P.S. is a half-mystery, half-romance about the relationship between Columbia admissions officer Louise Harrington (Linney) and an 18-year old would-be student, F. Scott Feinstadt (Topher Grace). Although Louise's loneliness might be enough to feed the fires of any potential sexual liaison, there's extra fuel here. Scott looks, sounds, and paints like the long dead boyfriend of Louise's teen years, who also bore the name of "Scott Feinstadt." So the question Louise has to address is whether this is all a coincidence or whether something supernatural is going on. Could this Scott be her Scott reincarnated?
The central relationship between Louise and Scott works, because the actors sell it. The age difference is not ignored, although the apparent conflict of interests/abuse of power (an admissions officer sexually involved with someone desiring admission) is not, at least not in a meaningful manner. Kidd's dialogue lacks the crisp, ear-catching quality of what he penned for Roger Dodger. Here, it's more laid back and generic. There are three supporting characters. Peter (Gabriel Byrne) is Louise's ex-husband. Missy (Marcia Gay Harden) is a long-time friend. And there's also a brother (Paul Rudd) hanging around. The Rudd and Harden characters could easily have been excised without hurting the film's content or flow. (In fact, Missy is an annoyance.) It would, however, have been nice to see Byrne's role expanded. Outside of the two leads, his character is the most interesting, and his revelation that he had hundreds of affairs while married to Louise forces her to confront some harsh truths.

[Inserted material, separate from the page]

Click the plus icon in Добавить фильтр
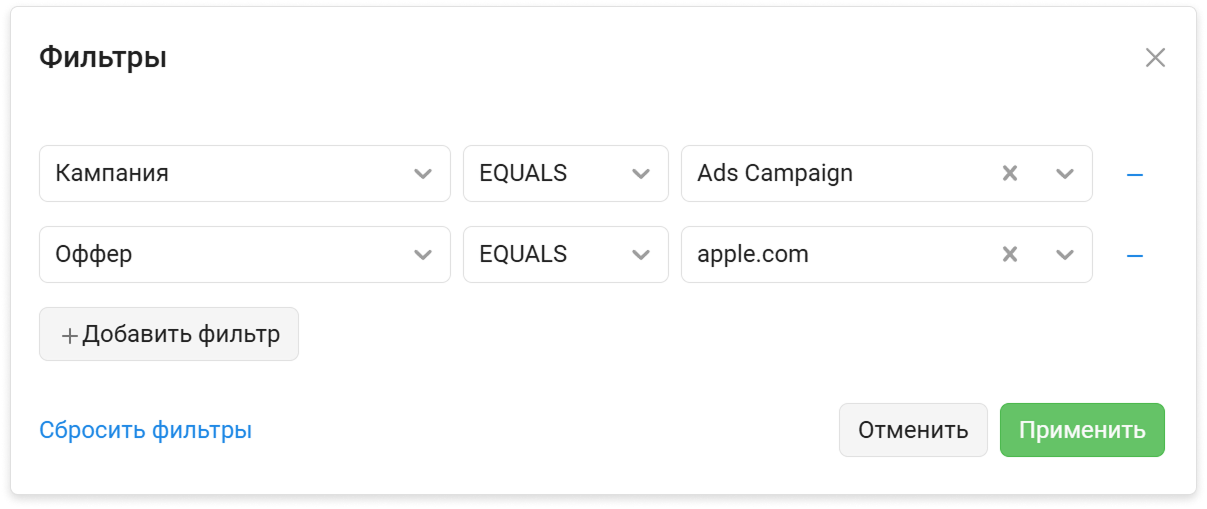Screen dimensions: 1207x509 (69, 335)
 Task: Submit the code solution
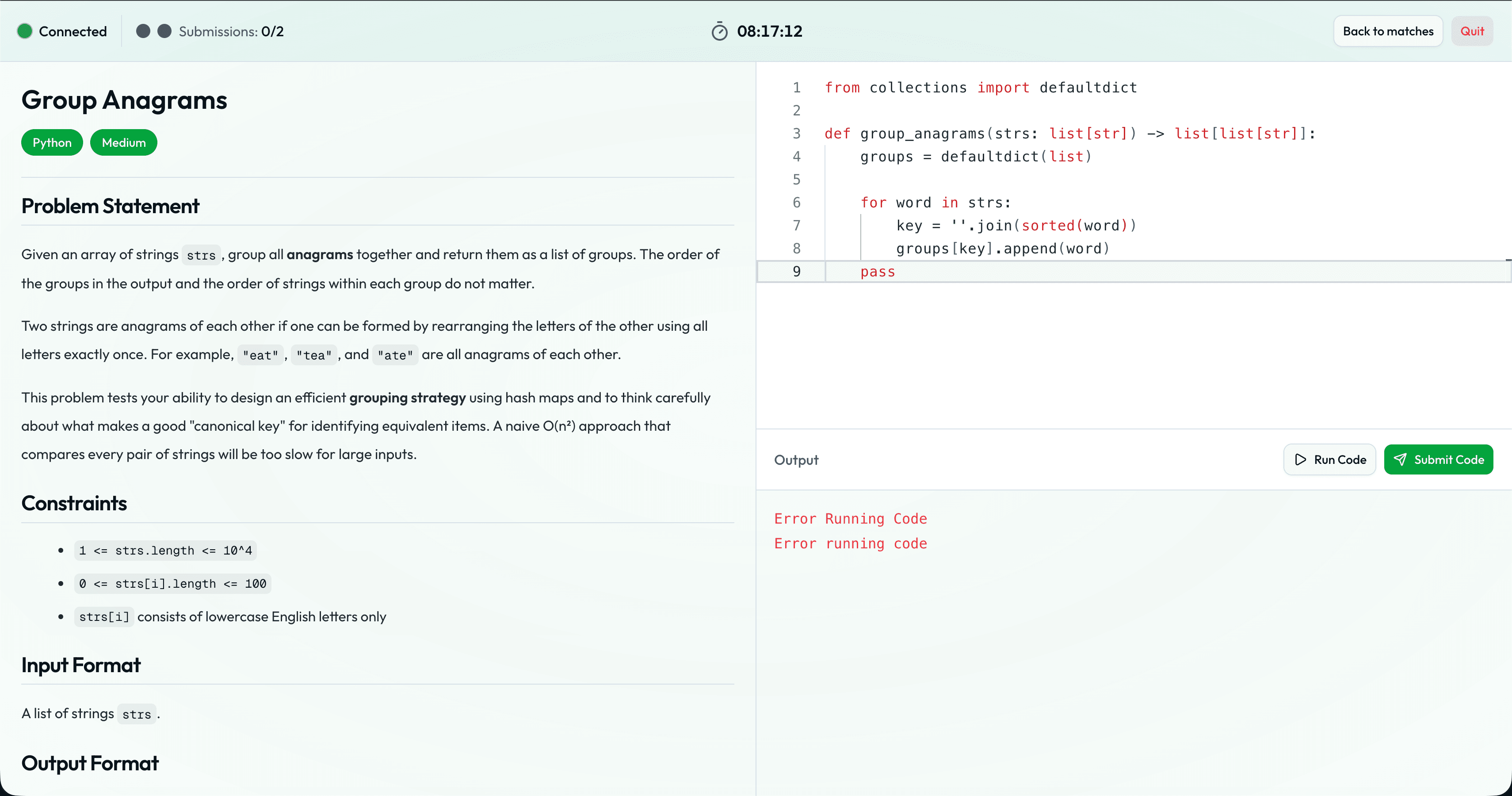pyautogui.click(x=1438, y=459)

The mystical aspect of P.S. is not overplayed; this does not become a supernatural thriller. By wisely keeping his modern-day fairy tale grounded in reality, Kidd allows us to accept these two as human beings. The result is an intriguing and satisfying romance that may hold some appeal even for those who normally do not like films about affairs of the heart.
Palindromes, the fourth feature from Todd Solondz, makes me wonder whether this director only had two good films in him. A shallow, transparent satire/social commentary, Palindromes lives and dies on a gimmick. In an attempt to do something "artistic," Solondz uses eight different actresses to play his 12-year old protagonist, Aviva. The idea, I suppose, is to challenge the audience into looking beyond the body type and skin color, and to recognize that the core of an individual never changes. It's a juvenile, simplistic, and embarrassingly literal device, and it dooms any hope of character identification.
Setting aside Solondz's gimmick, we're left with a stale narrative that is short on insight and drama. There are occasional bursts of humor, and these quickly become the only reason to stick with the film. Solondz paints his supporting chracters with broad strokes and his message - that people's essential natures do not change - is presented so murkily tht he needs a charcter to give a speech to clarify things.
After an unsatisfying dalliance leaves Aviva pregnant, her mother (Ellen Barkin) and father (Richard Masur) decide that she's going to have an abortion, even though that's not what she wants. The operation is botched and she ends up unable to have children. Aviva then runs away from her New Jersey home and ends up living with a Christian "family" in Kansas. She becomes involved with a pedophile who brings her with him when he travels to New Jersey to execute an abortion doctor.
Palindromes transpires in the same universe as Solondz's first feature, Welcome to the Dollhouse. In fact, it opens with the funeral of that movie's protagonist, Dawn Weiner. At its best, Palindromes evokes the earlier film. As written, Aviva is much like Dawn. But the trick casting interferes with our ability to get to know her. And the acting is widely variable. Some of the performers to play Aviva are just plain bad. Then there's the strange case of Jennifer Jason Leigh. Why is an actress in her 40s playing a girl 30 years her junior? Again, we're supposed to look past appearances... Solondz is making a point here! The writer/director should have thought this idea through a little better implementing it.